Il est certain que cette économie poursuit celle du Bas-Empire.
L’agriculture continue à être la principale source de richesse de beaucoup. La grande propriété persiste. Les riches propriétaires continuent à habiter des villas moins somptueuses peut-être, bien que Fortunat nous donne une haute idée de celles de Léonce de Bordeaux ou de Nizier de Trèves. Cependant le grand domaine n’absorbe pas toute la population rurale. Il existe encore des villages de cultivateurs libres, des vics et par milliers. Ils ne disparaîtront qu’à l’époque carolingienne.
Le mode d’exploitation du domaine, la division entre la « réserve » (indominicatum) du propriétaire et seigneur et les tenures (manses) des colons et serfs, se continue.
Une innovation capitale se montre dans l’outillage agraire, le moulin à eau. Le principe du courant comme moteur était connu dès l’époque romaine, mais l’utilisation pour le broyage des grains ne semble pas avoir été pratiquée. Elle se répand à l’époque mérovingienne et c’est un grand progrès pour l’humanité. Inutile de condamner l’esclave à tourner la meule. Le moulin à eau a eu sa part dans la disparition de l’esclavage antique.

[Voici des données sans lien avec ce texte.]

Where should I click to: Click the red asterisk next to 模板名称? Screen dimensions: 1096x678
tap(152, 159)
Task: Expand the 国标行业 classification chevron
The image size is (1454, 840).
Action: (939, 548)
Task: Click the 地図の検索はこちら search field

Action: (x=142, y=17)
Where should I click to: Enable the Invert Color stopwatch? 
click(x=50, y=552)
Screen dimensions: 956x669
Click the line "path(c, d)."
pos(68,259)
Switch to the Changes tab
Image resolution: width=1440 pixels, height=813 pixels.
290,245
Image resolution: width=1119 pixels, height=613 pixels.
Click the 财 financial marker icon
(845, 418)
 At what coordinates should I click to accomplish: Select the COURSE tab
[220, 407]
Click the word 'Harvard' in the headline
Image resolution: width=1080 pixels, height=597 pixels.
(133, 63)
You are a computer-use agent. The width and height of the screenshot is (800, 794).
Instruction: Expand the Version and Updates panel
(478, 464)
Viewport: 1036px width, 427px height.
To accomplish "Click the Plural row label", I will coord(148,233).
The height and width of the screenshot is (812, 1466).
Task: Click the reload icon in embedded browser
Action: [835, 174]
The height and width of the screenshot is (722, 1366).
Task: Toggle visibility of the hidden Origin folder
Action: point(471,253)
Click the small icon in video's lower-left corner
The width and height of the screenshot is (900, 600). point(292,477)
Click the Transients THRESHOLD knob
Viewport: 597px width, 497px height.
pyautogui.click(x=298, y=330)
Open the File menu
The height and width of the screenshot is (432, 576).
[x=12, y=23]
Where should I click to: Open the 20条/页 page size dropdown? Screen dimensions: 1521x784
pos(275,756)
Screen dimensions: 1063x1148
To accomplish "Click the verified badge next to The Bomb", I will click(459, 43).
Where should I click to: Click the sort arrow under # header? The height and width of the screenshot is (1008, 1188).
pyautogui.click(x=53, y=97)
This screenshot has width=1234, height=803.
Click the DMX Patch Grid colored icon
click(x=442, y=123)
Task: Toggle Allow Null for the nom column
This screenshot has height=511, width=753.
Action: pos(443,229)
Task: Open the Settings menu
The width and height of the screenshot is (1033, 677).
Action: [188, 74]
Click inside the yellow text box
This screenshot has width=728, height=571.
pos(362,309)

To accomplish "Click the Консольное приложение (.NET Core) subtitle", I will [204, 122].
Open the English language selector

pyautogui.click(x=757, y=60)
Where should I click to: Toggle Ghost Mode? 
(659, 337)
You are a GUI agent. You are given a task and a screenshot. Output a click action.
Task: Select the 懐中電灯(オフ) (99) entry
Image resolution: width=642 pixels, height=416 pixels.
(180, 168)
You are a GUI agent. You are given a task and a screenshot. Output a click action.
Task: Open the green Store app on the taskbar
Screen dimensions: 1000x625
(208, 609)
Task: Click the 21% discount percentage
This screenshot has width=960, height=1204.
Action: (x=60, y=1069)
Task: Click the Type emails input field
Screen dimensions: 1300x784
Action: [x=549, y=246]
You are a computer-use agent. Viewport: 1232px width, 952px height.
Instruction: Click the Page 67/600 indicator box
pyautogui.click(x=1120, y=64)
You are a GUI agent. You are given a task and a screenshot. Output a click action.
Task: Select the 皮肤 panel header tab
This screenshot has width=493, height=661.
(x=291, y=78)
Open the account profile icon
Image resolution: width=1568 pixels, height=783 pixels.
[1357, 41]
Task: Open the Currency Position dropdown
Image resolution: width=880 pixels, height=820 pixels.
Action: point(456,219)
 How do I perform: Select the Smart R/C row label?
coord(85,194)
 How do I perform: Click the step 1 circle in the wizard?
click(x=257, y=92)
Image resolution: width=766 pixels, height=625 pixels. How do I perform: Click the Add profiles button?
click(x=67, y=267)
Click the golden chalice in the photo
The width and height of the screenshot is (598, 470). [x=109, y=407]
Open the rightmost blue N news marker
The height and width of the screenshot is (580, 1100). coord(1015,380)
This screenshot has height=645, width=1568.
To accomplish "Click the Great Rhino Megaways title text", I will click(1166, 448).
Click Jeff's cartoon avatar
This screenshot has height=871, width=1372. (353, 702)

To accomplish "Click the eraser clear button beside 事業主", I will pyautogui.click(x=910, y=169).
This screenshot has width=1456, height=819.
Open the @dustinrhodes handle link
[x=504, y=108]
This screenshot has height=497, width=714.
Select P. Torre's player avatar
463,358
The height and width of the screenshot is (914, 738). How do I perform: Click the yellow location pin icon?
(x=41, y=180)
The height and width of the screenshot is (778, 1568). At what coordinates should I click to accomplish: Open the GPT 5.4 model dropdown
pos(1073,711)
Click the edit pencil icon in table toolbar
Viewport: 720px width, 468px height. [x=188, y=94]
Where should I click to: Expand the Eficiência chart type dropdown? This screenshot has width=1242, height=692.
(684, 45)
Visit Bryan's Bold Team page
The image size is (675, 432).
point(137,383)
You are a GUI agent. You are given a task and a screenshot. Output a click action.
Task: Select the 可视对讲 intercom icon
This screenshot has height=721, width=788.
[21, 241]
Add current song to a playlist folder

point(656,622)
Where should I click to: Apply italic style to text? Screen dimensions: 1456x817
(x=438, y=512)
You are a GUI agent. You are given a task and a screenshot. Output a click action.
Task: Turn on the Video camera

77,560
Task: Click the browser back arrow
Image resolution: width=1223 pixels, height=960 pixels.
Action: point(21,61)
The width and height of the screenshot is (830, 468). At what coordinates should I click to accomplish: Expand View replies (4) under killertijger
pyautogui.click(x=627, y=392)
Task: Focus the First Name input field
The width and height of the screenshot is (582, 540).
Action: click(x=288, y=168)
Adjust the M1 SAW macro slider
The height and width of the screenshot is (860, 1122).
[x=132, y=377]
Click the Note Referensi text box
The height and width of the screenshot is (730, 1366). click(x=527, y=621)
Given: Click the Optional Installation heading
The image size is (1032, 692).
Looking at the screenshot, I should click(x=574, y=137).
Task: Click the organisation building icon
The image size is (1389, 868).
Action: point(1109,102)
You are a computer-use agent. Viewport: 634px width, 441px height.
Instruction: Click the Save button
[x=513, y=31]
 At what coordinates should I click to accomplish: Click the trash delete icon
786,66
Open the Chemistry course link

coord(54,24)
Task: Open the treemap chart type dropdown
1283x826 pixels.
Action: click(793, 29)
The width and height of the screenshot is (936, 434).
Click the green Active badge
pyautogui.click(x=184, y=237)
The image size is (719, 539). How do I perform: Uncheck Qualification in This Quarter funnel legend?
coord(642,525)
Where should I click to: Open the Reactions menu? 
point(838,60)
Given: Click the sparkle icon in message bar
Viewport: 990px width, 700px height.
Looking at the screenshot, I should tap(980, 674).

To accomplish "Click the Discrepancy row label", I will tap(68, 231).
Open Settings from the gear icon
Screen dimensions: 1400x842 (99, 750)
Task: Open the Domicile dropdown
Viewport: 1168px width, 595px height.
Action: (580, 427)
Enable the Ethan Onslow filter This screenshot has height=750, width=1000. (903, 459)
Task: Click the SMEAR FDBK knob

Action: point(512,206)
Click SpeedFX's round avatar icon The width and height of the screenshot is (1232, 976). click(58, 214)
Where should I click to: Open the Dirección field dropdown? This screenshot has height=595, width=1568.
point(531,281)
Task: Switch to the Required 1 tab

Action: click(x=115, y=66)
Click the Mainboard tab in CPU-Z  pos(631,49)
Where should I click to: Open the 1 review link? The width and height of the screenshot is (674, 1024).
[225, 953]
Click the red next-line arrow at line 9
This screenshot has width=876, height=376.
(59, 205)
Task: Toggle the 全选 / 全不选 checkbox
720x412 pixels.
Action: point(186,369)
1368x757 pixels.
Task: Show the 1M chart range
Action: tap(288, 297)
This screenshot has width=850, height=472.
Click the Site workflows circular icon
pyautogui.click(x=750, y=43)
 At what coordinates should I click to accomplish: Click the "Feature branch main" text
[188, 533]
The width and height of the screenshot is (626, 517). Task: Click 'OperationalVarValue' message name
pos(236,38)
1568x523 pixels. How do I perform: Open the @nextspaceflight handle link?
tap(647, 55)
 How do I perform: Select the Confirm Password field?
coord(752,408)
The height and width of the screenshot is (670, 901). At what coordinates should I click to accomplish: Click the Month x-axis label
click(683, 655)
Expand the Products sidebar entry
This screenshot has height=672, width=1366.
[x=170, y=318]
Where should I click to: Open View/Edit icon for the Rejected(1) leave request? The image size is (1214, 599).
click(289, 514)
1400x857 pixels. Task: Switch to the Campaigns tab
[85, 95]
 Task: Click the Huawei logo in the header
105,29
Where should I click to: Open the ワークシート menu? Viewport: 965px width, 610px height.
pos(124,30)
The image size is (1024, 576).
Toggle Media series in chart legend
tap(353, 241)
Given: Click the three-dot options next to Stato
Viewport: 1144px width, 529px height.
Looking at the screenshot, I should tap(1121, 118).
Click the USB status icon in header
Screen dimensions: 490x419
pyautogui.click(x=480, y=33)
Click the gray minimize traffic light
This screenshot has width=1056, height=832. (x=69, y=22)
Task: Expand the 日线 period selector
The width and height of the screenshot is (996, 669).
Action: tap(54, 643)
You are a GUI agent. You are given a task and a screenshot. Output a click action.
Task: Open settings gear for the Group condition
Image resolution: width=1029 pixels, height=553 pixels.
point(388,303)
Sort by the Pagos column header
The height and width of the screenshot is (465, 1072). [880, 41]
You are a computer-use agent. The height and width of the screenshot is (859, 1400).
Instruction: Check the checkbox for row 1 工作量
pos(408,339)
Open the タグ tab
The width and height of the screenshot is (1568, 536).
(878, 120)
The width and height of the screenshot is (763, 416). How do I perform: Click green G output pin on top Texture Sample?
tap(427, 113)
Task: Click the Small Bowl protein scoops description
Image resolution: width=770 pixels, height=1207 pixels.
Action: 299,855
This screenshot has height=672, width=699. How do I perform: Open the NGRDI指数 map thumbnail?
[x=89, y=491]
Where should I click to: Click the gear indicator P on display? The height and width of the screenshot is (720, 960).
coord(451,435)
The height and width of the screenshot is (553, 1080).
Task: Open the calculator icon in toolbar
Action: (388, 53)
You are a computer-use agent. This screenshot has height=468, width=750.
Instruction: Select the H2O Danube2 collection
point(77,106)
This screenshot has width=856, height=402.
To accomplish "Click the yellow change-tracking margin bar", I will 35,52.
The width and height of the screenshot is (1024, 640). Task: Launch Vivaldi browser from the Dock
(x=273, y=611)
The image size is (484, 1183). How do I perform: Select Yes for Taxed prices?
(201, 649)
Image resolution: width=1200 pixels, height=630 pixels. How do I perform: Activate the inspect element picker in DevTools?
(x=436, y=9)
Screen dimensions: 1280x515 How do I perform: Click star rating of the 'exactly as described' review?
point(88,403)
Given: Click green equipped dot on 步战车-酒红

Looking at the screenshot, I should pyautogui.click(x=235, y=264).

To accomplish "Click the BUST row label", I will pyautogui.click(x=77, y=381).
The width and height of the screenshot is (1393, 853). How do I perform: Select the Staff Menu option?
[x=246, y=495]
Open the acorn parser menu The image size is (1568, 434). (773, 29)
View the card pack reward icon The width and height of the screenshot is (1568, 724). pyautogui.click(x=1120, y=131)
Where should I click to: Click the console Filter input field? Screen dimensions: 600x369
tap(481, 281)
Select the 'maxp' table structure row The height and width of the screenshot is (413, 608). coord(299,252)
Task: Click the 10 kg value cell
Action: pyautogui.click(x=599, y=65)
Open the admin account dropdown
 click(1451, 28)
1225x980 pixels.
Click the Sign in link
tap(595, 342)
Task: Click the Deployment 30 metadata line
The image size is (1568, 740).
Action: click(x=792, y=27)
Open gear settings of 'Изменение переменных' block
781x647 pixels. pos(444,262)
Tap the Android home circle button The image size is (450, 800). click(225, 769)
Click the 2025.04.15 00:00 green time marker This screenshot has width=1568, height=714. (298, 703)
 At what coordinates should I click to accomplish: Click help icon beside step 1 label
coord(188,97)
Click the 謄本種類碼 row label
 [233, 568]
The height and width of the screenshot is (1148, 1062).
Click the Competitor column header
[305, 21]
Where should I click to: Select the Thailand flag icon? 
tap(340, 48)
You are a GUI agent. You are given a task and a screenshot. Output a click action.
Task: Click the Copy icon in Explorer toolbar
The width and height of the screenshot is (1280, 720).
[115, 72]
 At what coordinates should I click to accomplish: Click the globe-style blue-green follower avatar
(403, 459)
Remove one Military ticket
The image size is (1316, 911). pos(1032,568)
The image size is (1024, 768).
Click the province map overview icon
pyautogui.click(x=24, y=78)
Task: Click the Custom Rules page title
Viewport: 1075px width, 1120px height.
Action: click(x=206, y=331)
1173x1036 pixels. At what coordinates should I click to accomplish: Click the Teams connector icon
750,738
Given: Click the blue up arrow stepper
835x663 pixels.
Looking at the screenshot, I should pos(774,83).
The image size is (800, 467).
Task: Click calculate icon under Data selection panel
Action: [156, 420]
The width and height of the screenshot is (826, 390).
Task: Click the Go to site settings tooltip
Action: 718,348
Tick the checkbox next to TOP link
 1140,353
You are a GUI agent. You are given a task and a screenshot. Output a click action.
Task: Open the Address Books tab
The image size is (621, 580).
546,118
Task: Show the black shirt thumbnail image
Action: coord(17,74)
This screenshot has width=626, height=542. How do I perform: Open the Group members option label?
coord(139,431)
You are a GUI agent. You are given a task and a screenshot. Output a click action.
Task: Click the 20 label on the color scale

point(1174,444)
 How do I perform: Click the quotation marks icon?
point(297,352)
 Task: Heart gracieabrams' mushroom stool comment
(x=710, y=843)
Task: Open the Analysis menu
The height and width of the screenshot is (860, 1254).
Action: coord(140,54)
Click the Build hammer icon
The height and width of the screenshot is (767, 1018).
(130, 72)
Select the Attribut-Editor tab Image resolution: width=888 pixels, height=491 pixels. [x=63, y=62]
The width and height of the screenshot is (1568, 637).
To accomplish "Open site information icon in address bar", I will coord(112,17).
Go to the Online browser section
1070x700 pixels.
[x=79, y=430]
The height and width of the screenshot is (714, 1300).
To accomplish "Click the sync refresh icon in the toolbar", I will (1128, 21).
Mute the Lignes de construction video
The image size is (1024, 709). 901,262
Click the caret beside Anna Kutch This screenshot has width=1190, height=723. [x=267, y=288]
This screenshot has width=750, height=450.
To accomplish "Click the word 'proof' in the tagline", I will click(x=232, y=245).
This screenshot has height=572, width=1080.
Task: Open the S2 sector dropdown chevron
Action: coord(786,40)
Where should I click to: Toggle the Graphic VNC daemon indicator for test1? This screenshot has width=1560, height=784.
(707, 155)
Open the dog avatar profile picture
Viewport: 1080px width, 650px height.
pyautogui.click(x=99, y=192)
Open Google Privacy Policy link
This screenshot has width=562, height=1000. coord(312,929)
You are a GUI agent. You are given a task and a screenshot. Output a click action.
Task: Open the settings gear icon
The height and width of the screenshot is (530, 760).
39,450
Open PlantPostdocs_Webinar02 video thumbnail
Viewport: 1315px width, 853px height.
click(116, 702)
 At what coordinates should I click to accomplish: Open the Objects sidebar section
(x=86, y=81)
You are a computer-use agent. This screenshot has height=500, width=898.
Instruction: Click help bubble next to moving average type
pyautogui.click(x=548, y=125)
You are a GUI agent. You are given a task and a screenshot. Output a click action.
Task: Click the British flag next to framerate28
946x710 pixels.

Même indigence de renseignements pour le commerce et l’industrie. Par-ci par-là une anecdote, une allusion chez Grégoire de Tours ou un hagiographe, des diplômes et formules indiquant les lieux où les bénéficiaires de la faveur royale n’auront pas à acquitter le droit de passage et de transit.
Si parcimonieux que soient nos moyens d’information, ils suffisent pour attester qu’il existe encore un commerce avec des régions lointaines. La preuve en est qu’il y a toujours une classe sociale de negociatores ou mercatores, c’est-à-dire de commerçants dont le trafic n’est pas borné à des localités voisines. Remarque qu’appuie le fait que ces négociants établis du sud au nord de la Gaule sont en grande partie, en majorité sans doute, des Syriens et des Juifs tout désignés pour les relations d’affaires avec l’Orient.
On rencontre aussi des Grecs dans les trois grands ports de la Méditerranée, Narbonne, Arles, Marseille. Cette dernière ville semble l’emporter sur les deux autres comme centre de commerce avec l’Orient et avec l’Egypte.
Pour les communications par l’Océan, les ports sont Bordeaux, qui trafique avec l’Espagne, Nantes avec la Grande-Bretagne et l’Irlande. Pour celles par la Manche, on trouve Rouen et surtout, à l’embouchure de la Canche Quentowic (aujourd’hui Etaples) pour le trafic avec la Grande-Bretagne. Boulogne, on ne sait pourquoi, semble déchu. Un nouvel emporium apparaît à la fin de notre période, Dorstadt (Wijk-te Duurstede) sur le cours inférieur du Rhin, à la limite de la Frise, port qui prendra une grande importance après la conquête de ce pays.
Pour les communications avec l’Italie, on utilise principalement le Mont-Jou (Grand Saint-Bernard) et le Mont-Genèvre. Le passage en Espagne s’opère, comme toujours par les extrémités des Pyrénées.
A l’intérieur de la Gaule, on utilise encore les voies romaines. Leur entretien s’opère au moyen de corvées et de nombreuses taxes au passage des routes, des ponts, des ports, des chemins de halage. Les diplômes n’en finissent pas d’énumérer ces taxes : rotalica (sur les roues de charrettes), pontalica (passage sous ou sur les ponts), portatica (droits de port), cespitatica (gazon des voies de halage) ; on taxe même la poussière soulevée par les moyens de transport (pulveratica). Les bêtes de somme payent les saumatica.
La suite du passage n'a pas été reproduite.